### [To be done]
Quote the data word for word, starting with the line that contains "Task: View who" and going on through the line that contains "Action: click(106, 479)", leaving out any pictures.

### [Data]
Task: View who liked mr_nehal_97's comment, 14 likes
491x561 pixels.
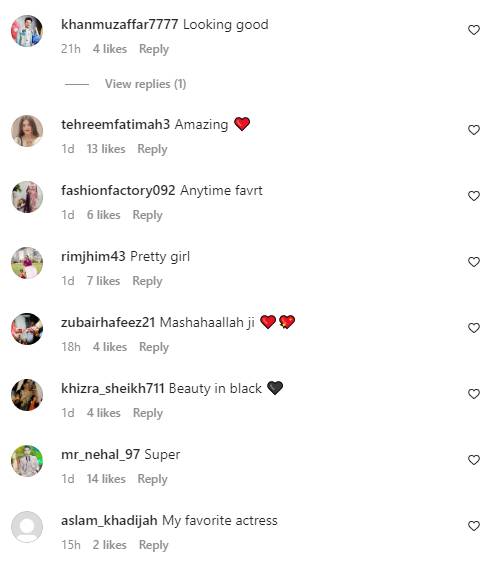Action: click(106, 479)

==

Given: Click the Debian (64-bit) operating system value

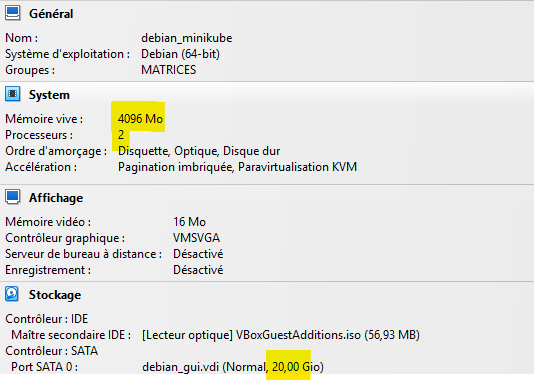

...

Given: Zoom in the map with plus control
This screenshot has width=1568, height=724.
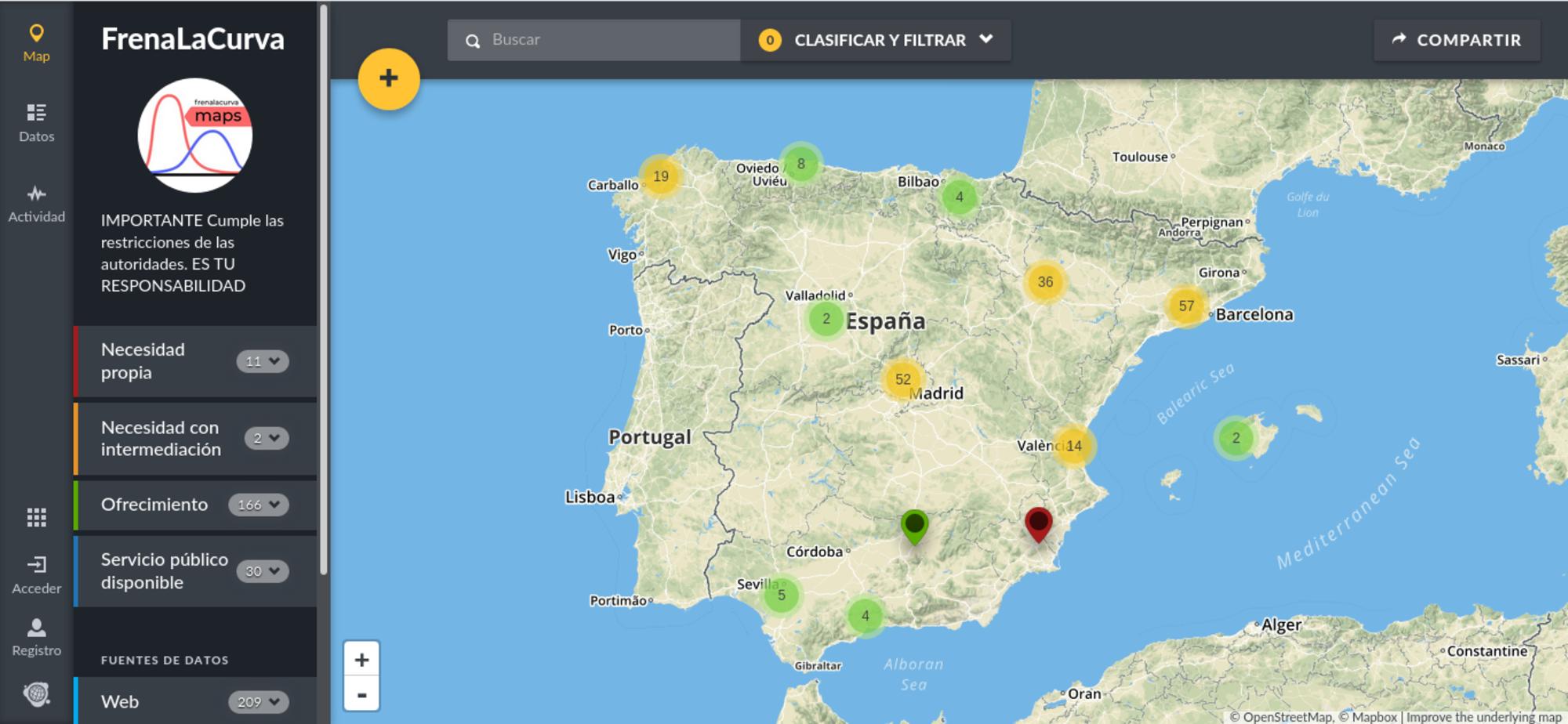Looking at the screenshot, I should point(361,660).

### [The completed task]
Task: View who liked mr_nehal_97's comment, 14 likes
491x561 pixels.
Action: click(106, 479)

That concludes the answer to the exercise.